Beginning with the line where "Where should I" appears, set down each line exactly until the records below end, and omit the pictures.

Data supplied START

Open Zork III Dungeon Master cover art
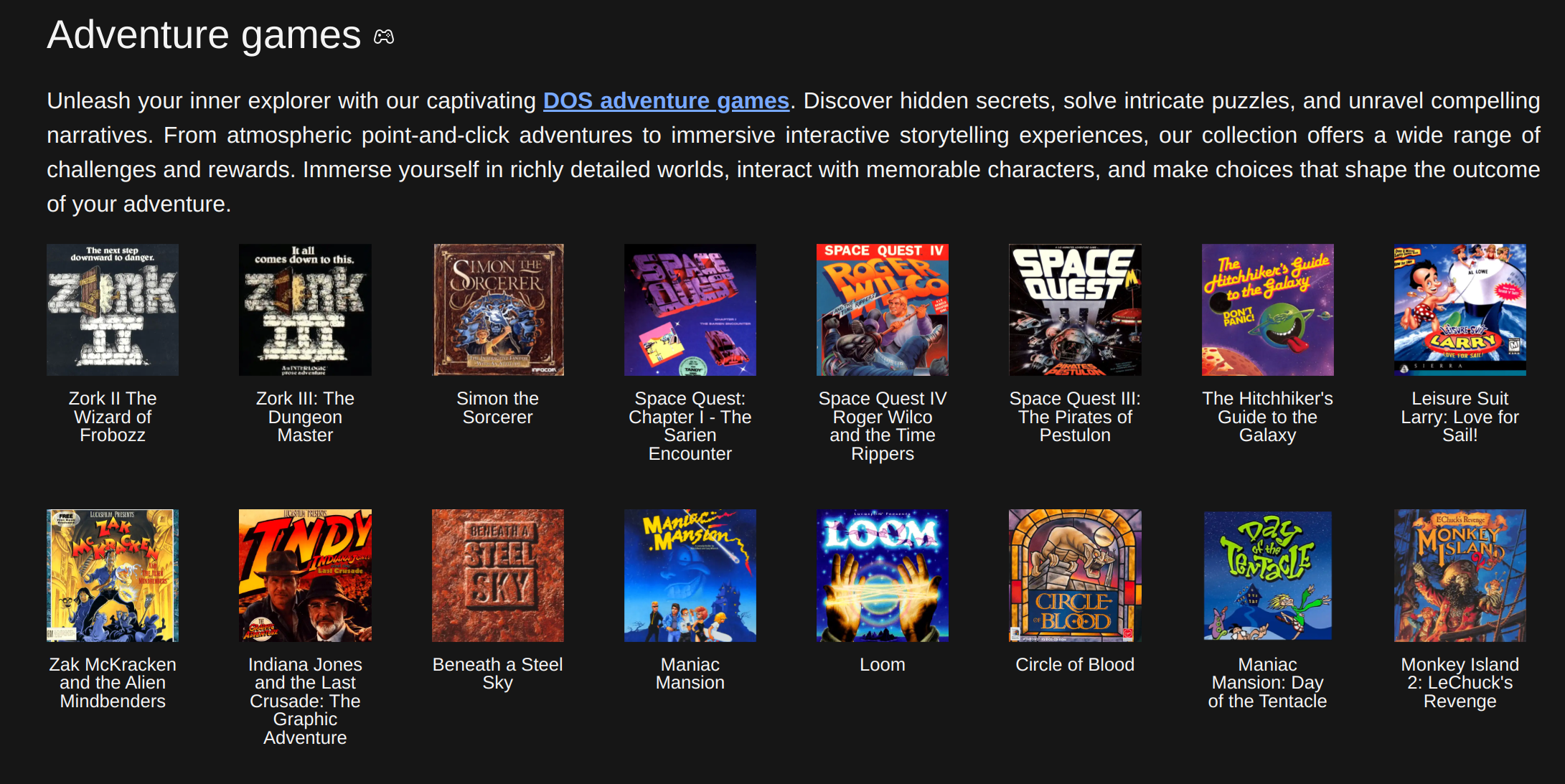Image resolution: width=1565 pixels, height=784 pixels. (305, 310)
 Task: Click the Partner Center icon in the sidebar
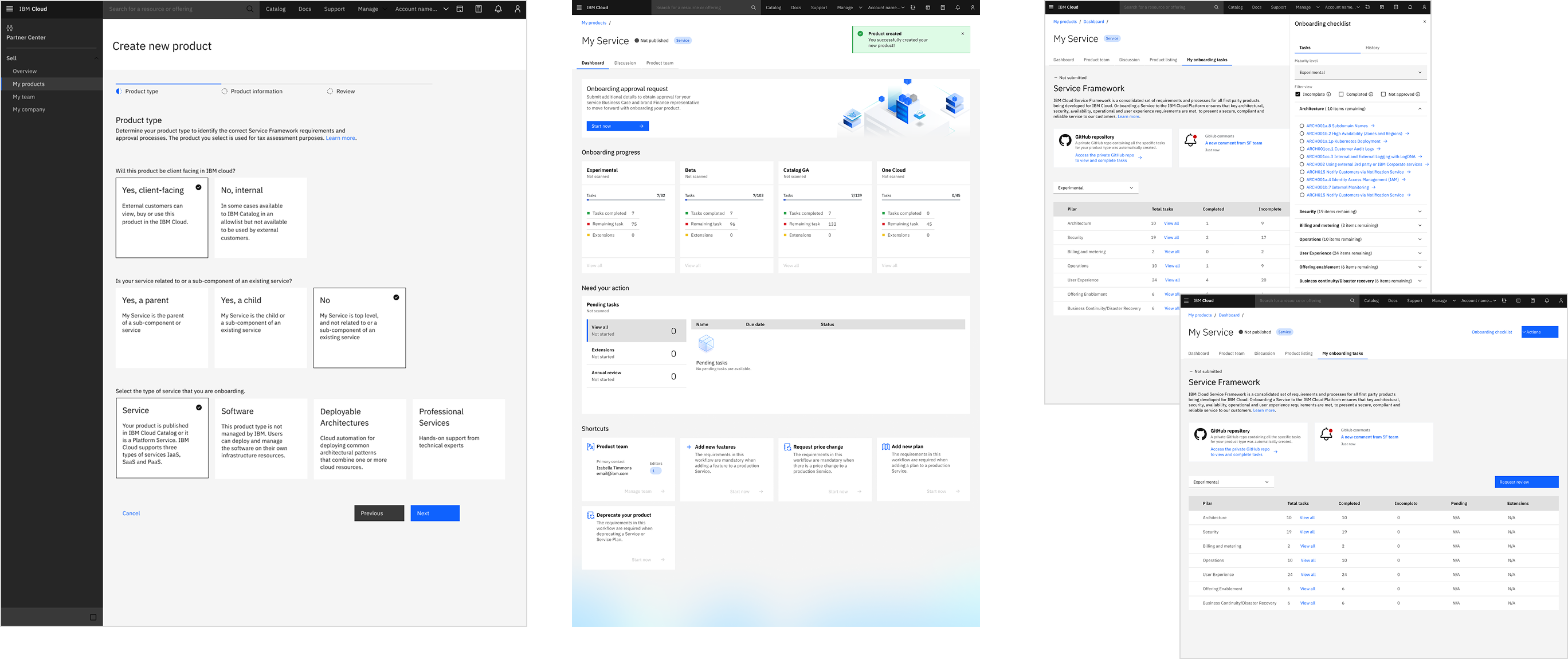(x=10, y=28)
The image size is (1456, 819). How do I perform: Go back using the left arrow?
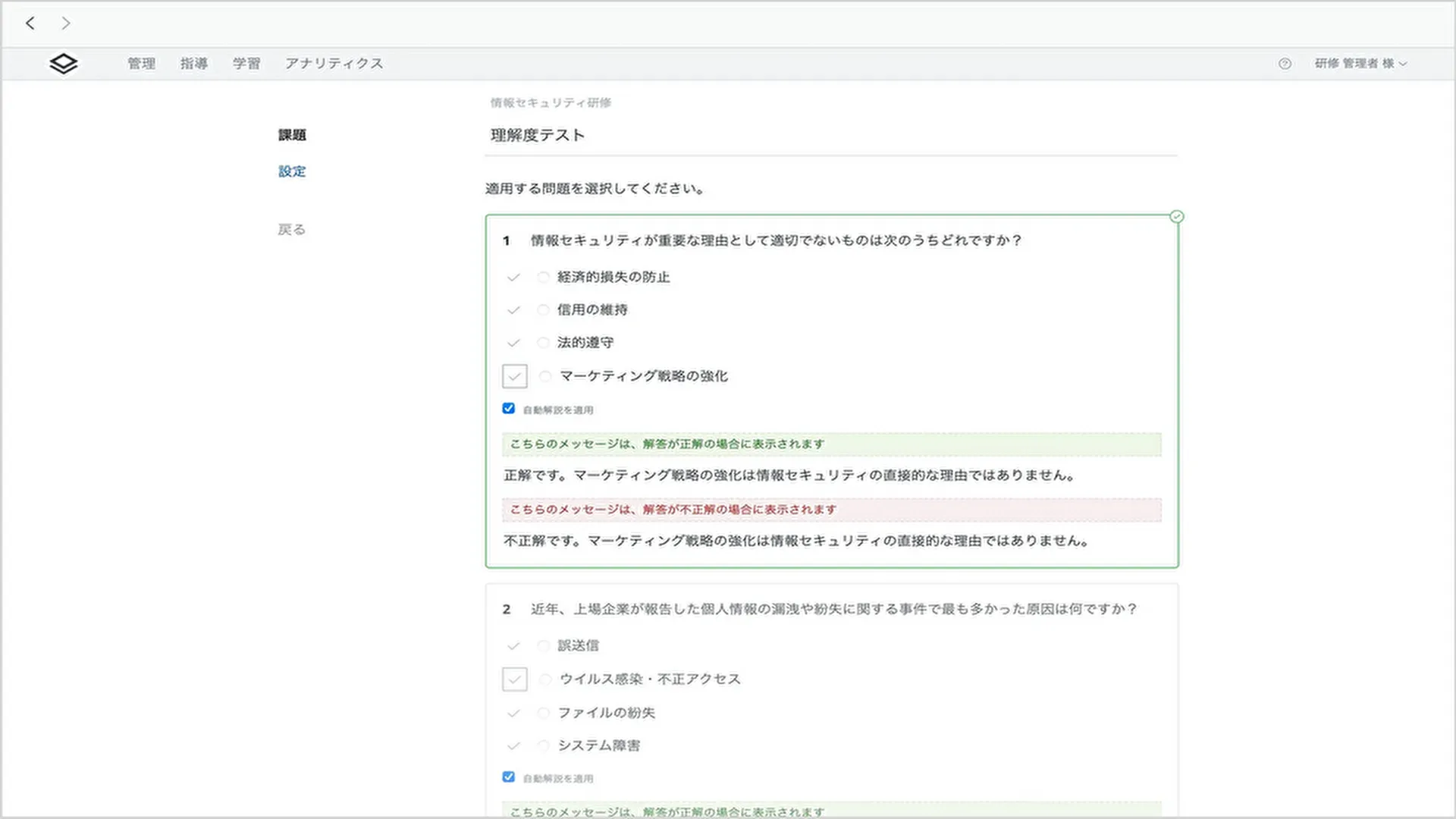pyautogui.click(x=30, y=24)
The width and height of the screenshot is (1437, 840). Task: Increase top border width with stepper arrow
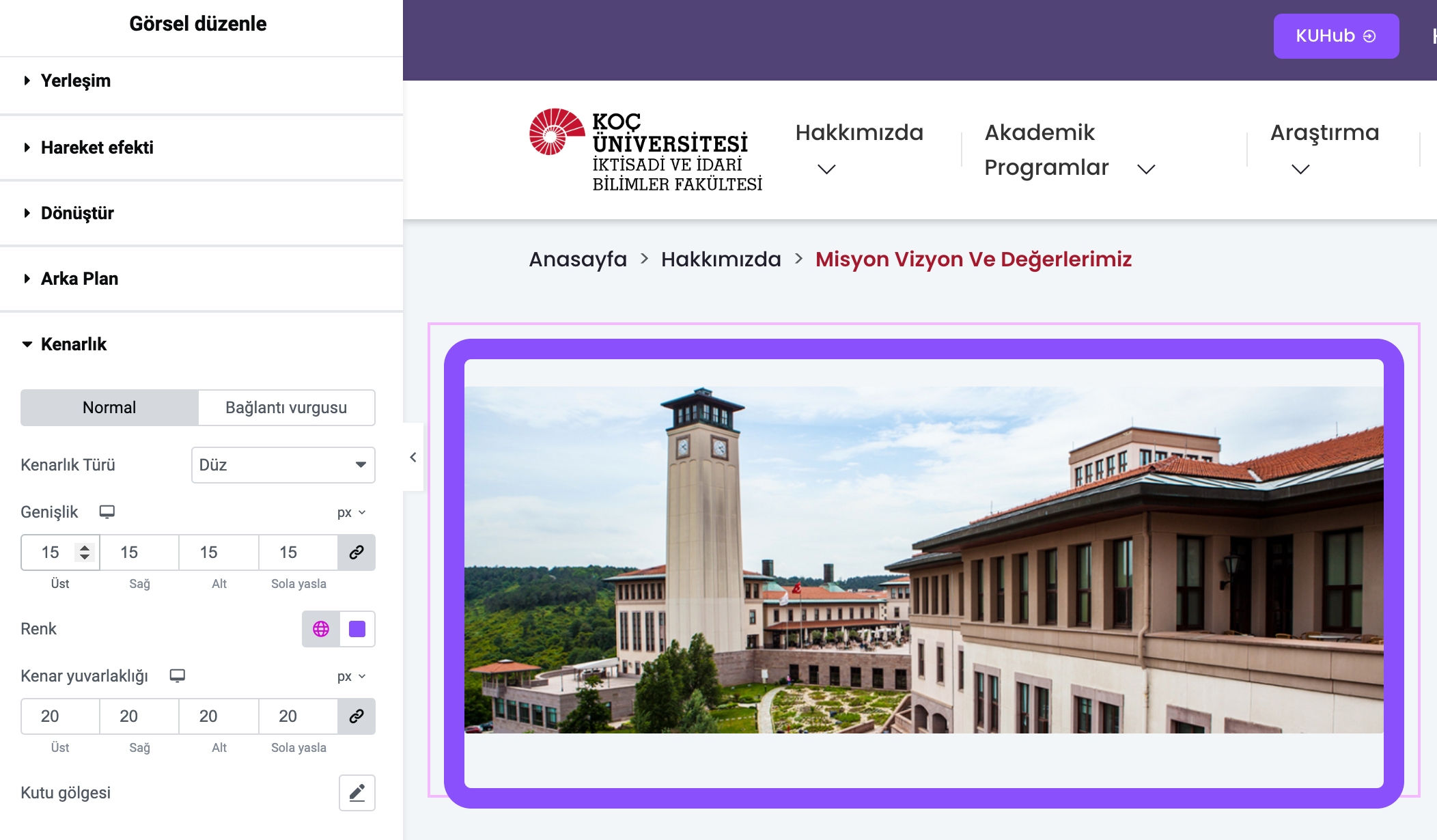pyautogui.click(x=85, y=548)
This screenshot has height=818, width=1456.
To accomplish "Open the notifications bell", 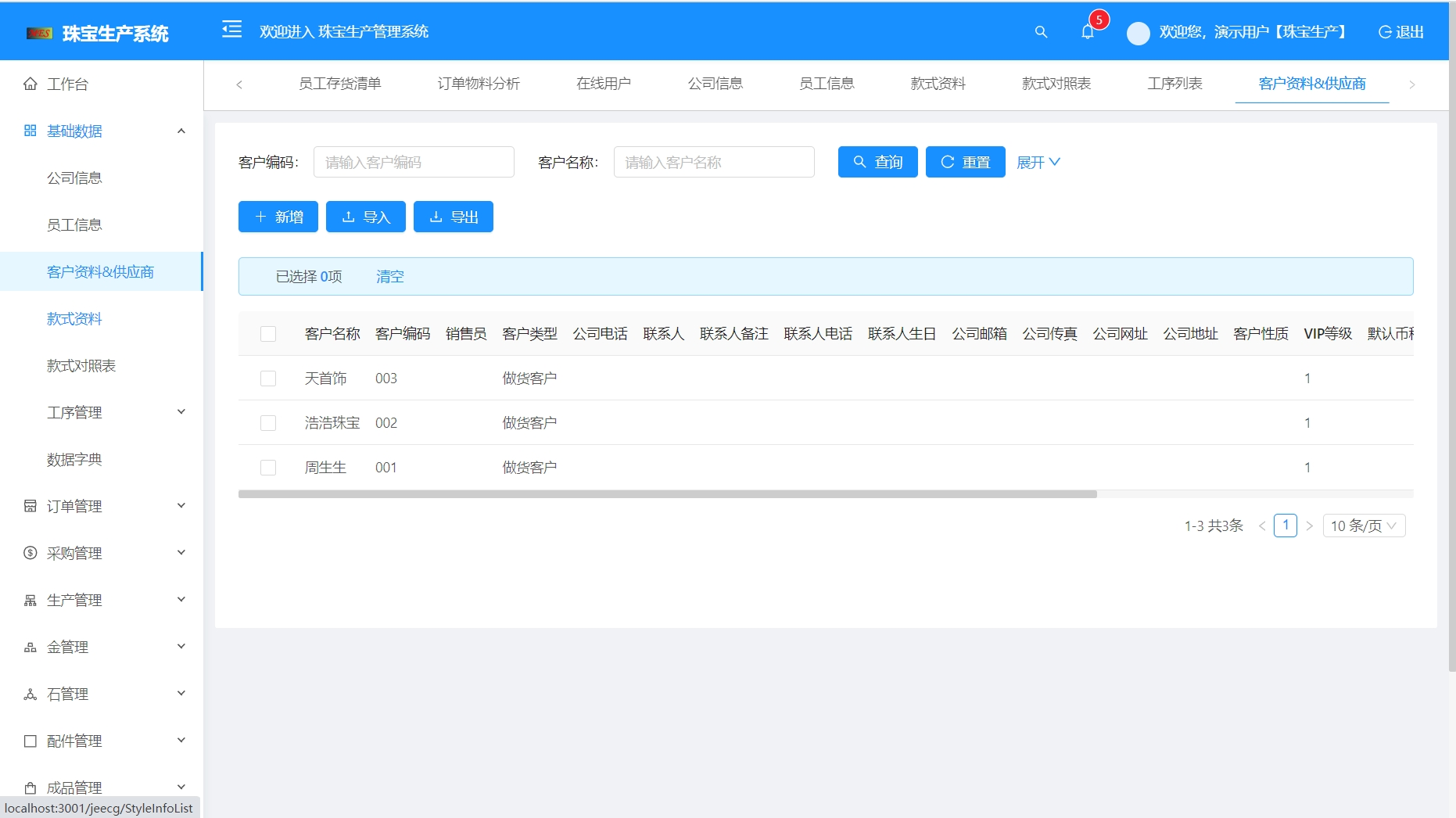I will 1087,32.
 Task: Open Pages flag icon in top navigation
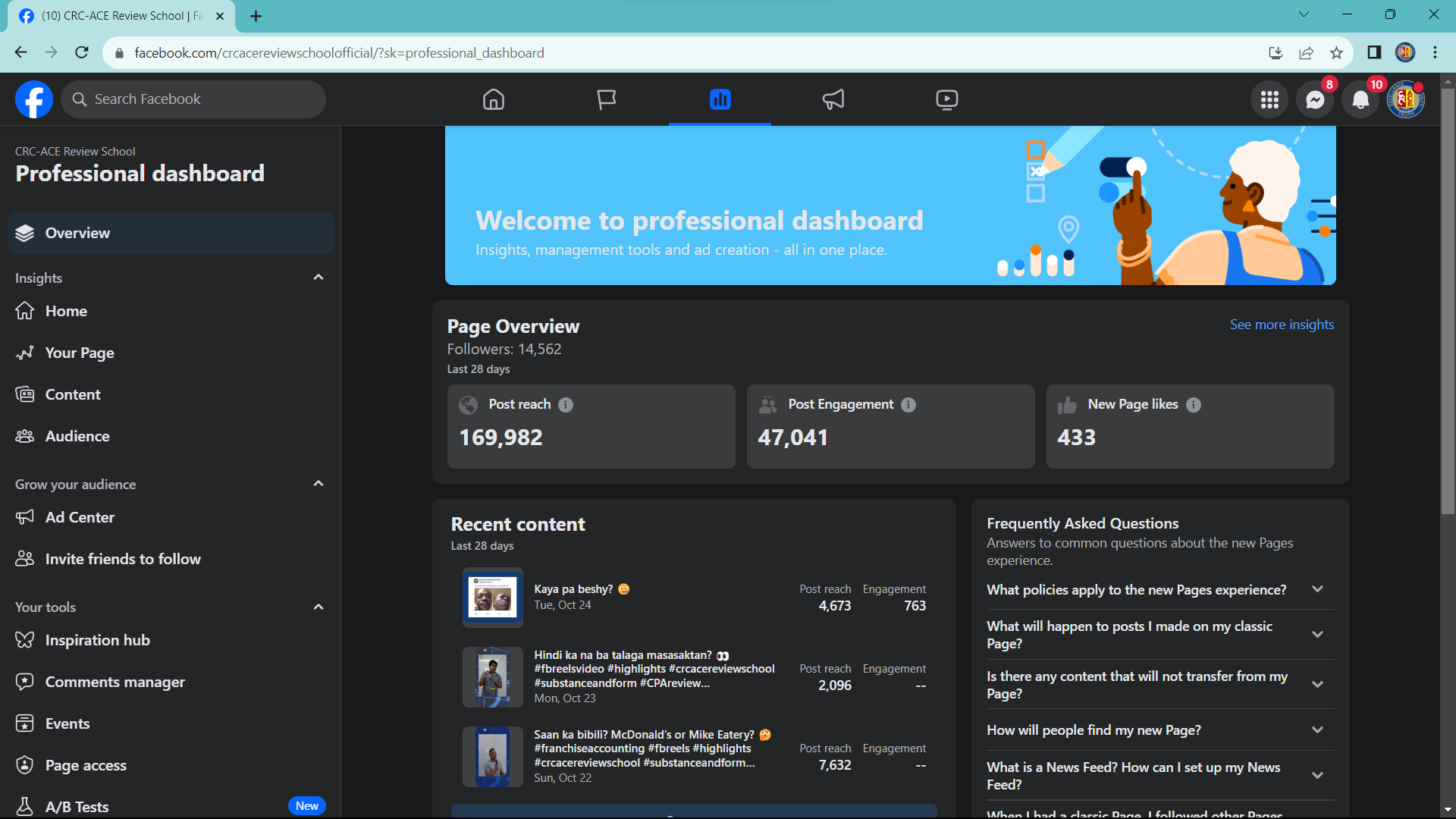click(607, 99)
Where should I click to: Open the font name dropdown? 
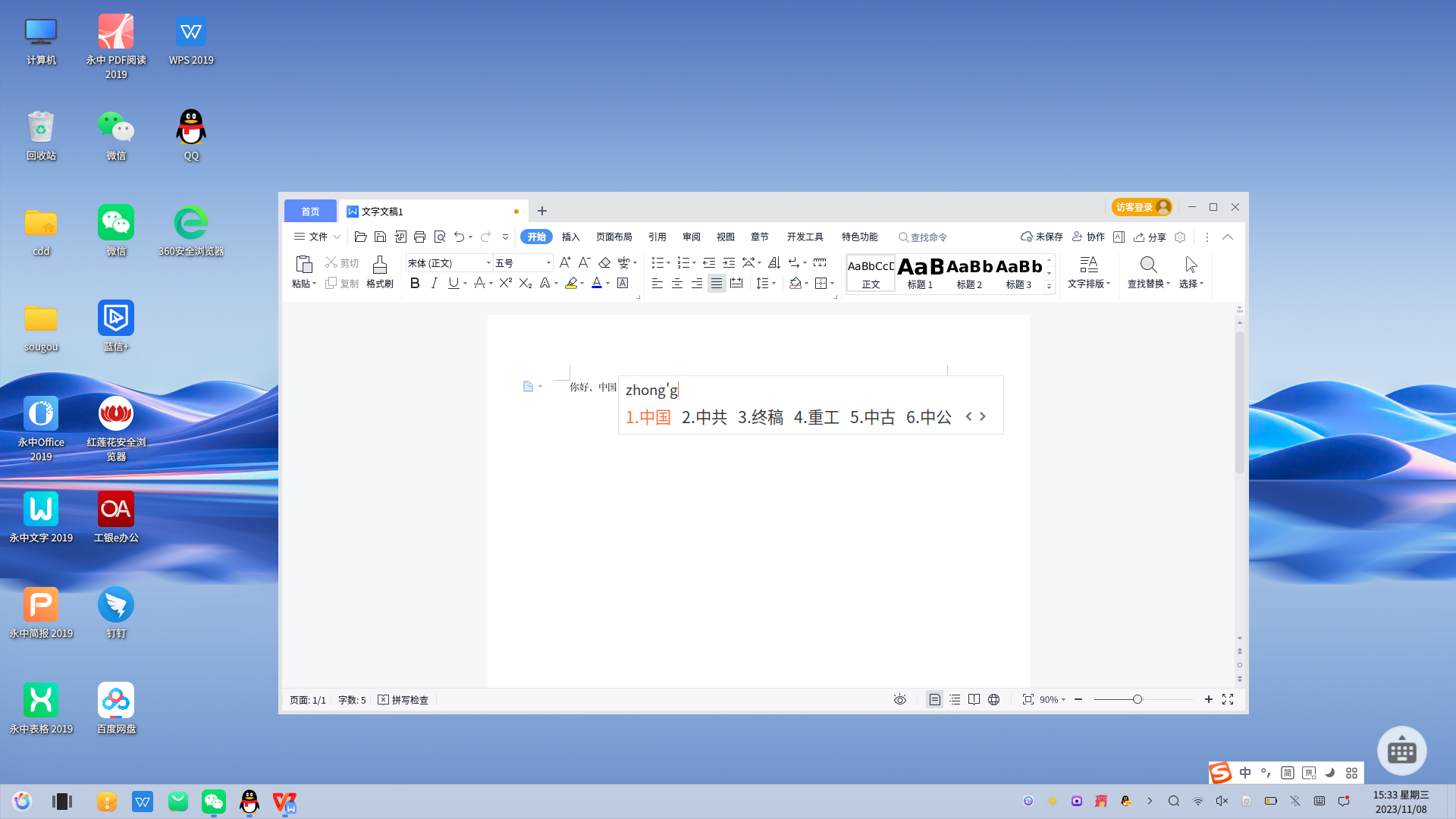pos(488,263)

Data supplied END

• **Solution for this problem**
Where should I click to: Open the font name dropdown? 
pos(488,263)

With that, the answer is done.